Exercise input Start Marker

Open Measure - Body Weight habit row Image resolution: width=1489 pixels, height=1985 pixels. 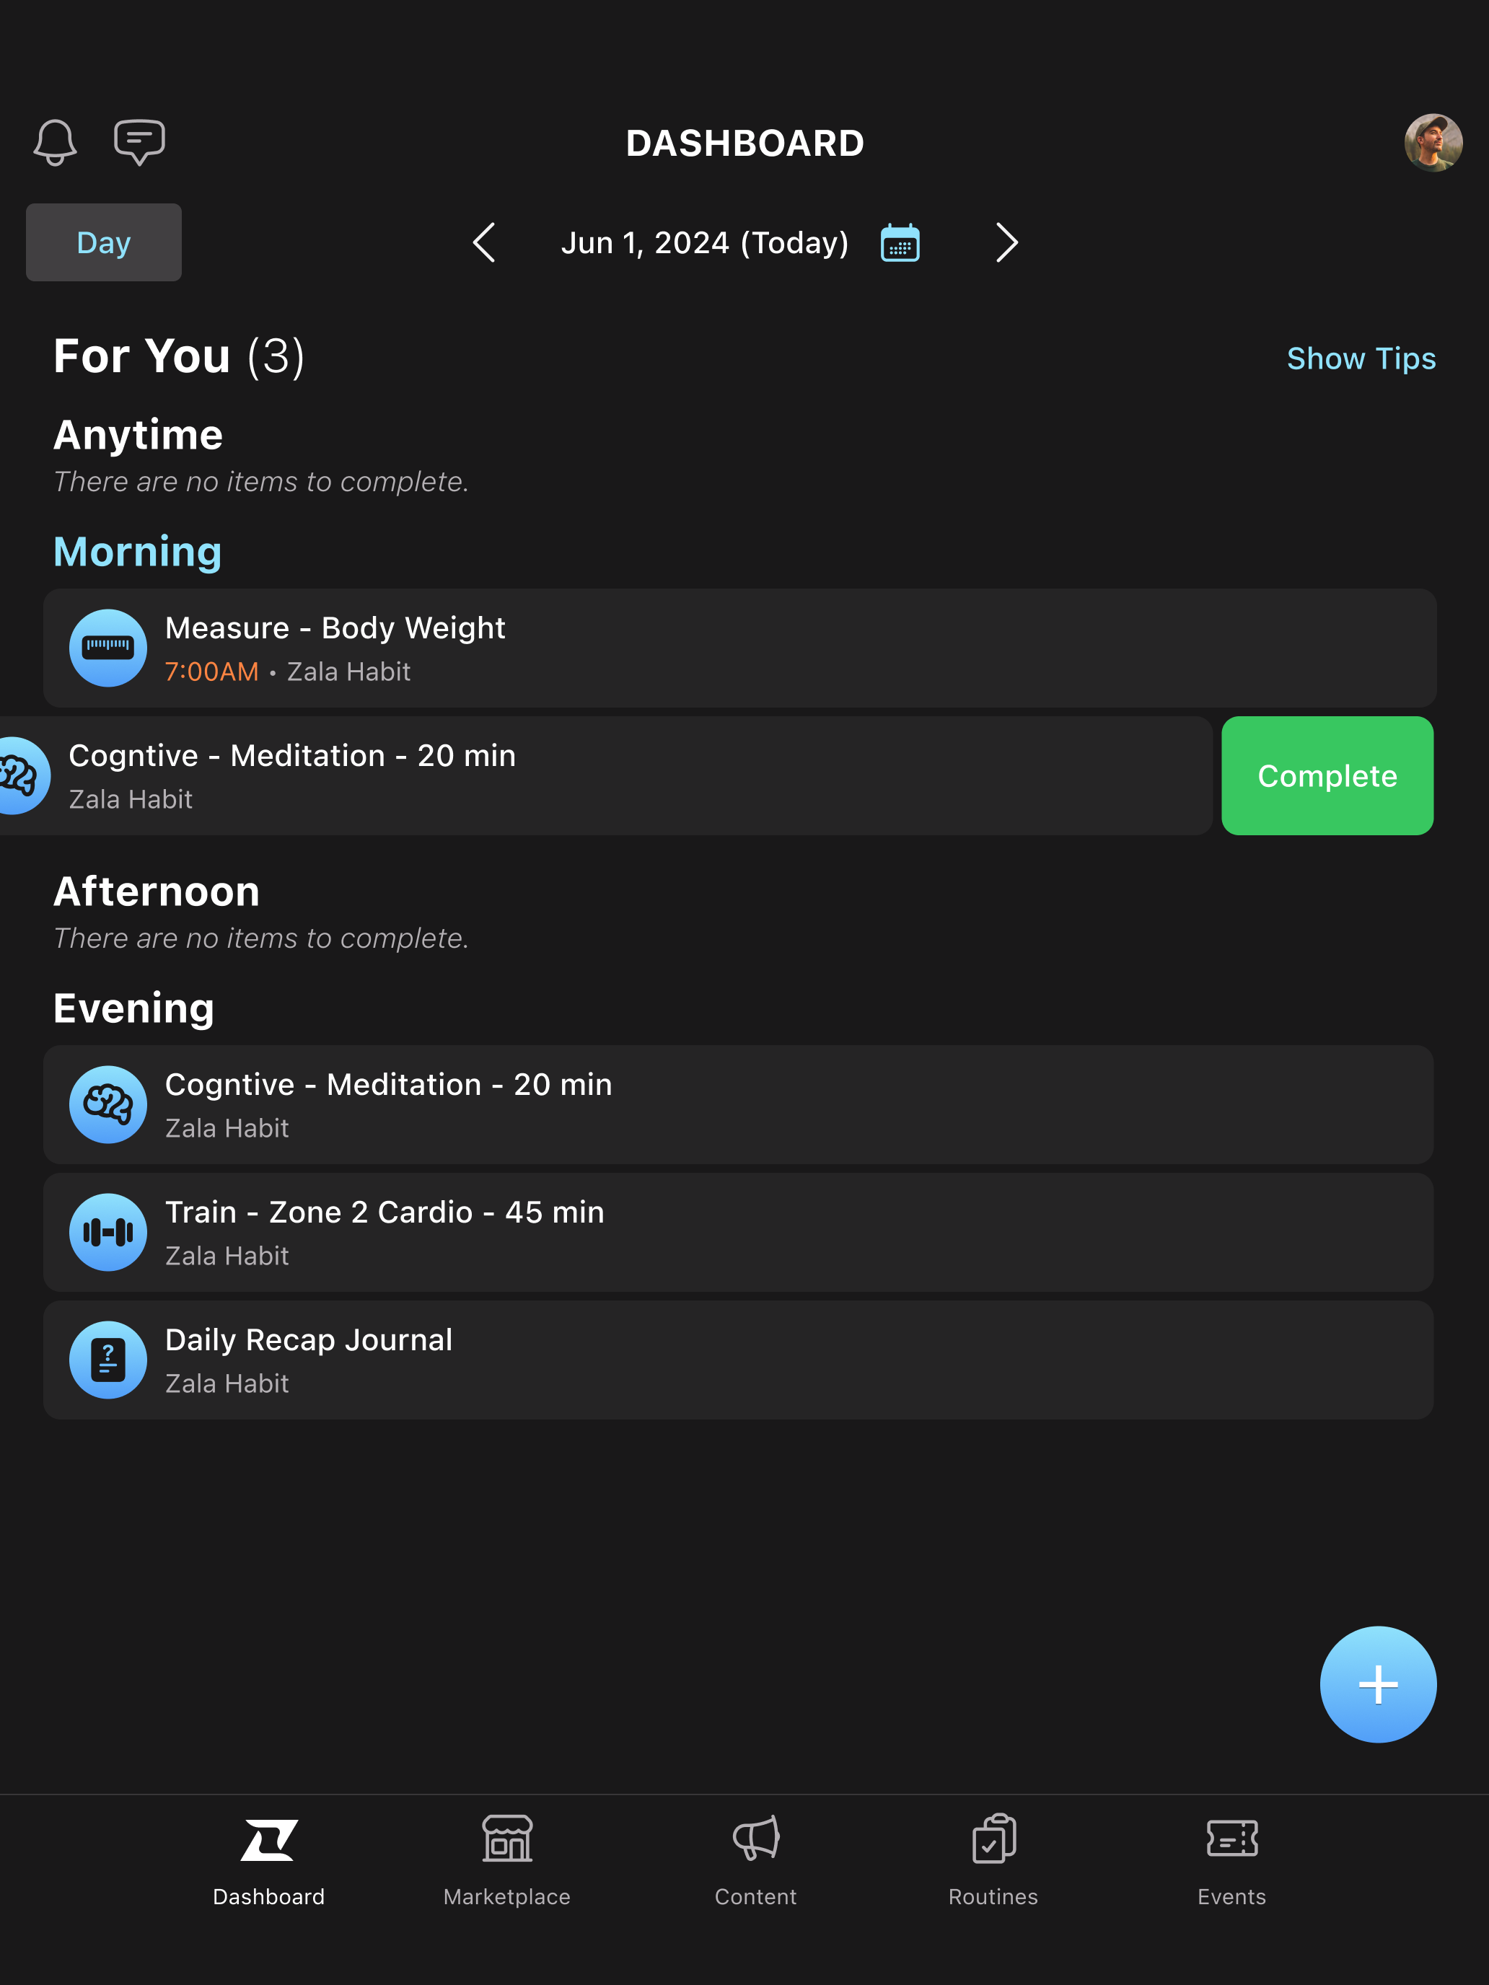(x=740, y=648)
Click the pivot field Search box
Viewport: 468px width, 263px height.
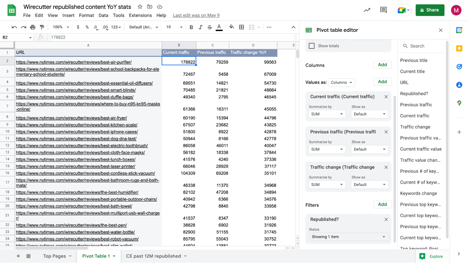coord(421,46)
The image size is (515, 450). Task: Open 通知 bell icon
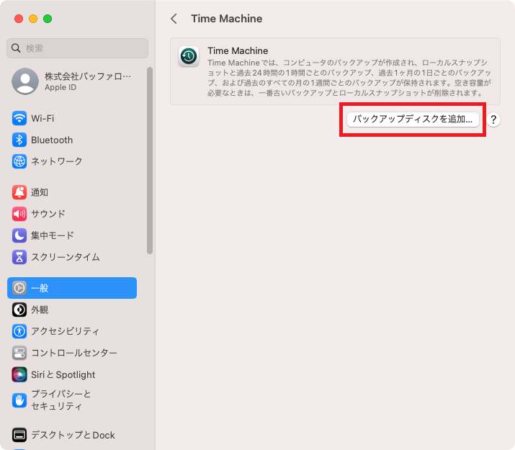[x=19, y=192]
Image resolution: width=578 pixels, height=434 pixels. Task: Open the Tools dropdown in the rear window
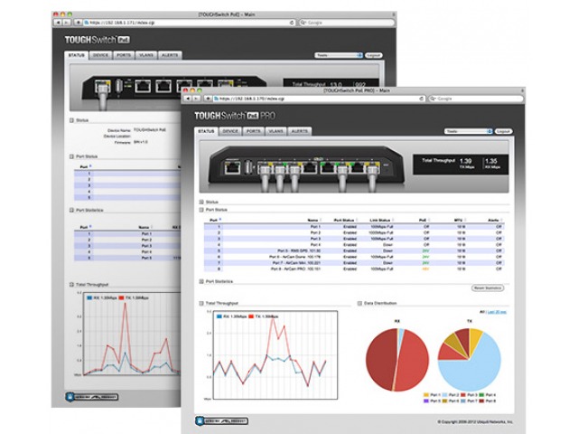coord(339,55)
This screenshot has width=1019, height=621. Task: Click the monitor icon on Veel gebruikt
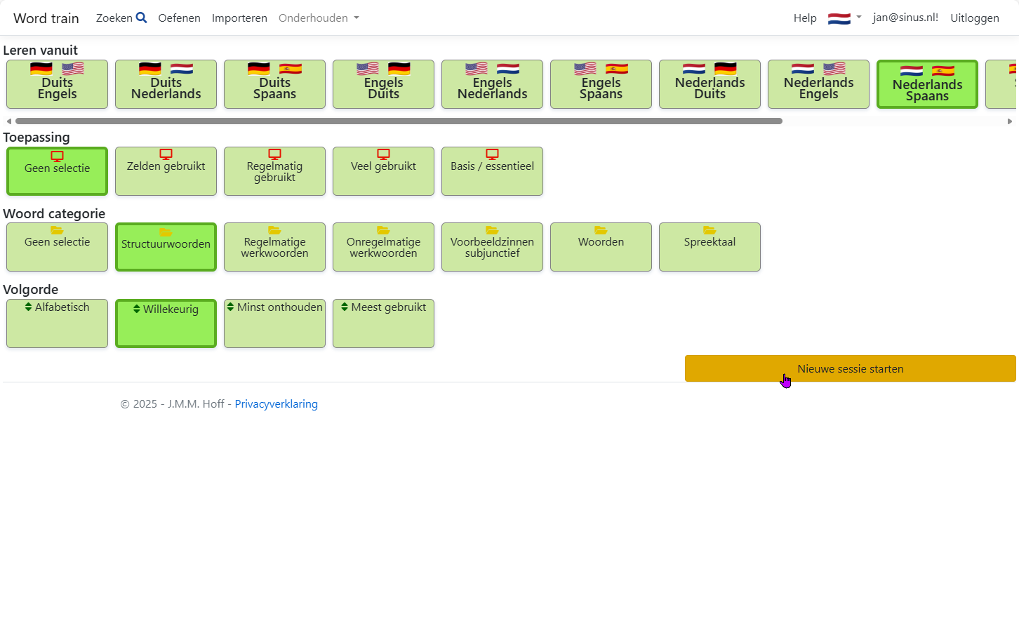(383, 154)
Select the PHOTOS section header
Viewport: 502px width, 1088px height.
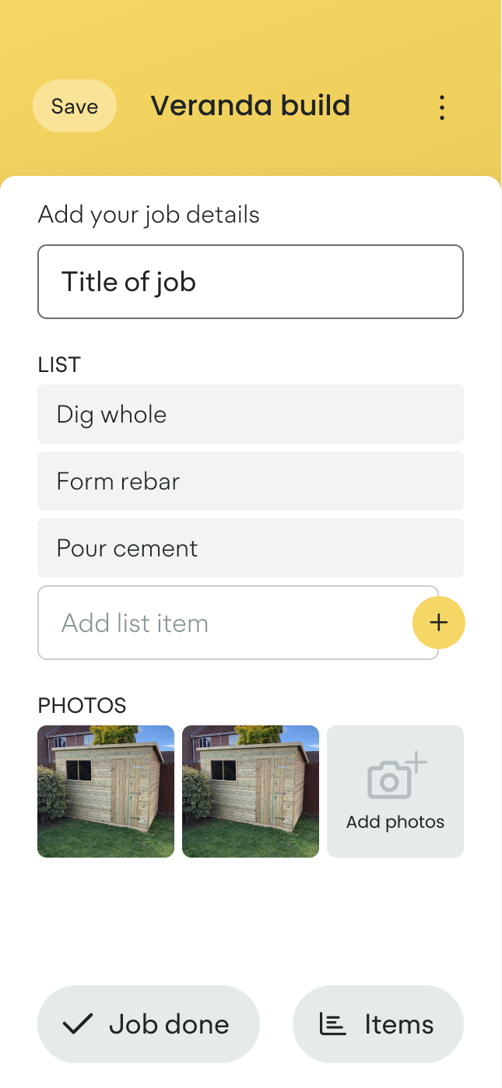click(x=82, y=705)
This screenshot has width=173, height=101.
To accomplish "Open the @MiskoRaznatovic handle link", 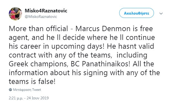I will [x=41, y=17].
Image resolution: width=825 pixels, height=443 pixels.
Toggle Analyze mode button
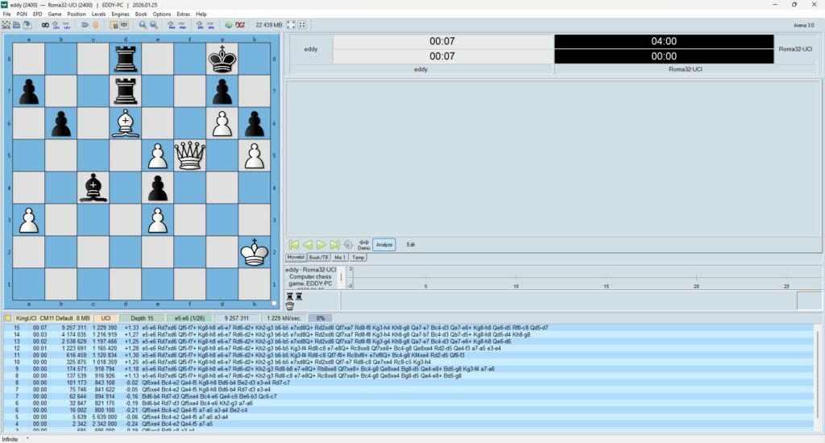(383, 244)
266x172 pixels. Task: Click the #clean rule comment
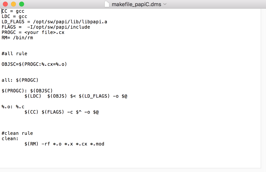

Exercise input End Marker

Transcribe nothing but the lines from the one containing "Image resolution: width=825" through the final line of the records, exactly as written and without pictures.

> _Task answer_:
Image resolution: width=825 pixels, height=443 pixels.
Toggle Analyze mode button
(383, 244)
266x172 pixels. Task: Click the #clean rule comment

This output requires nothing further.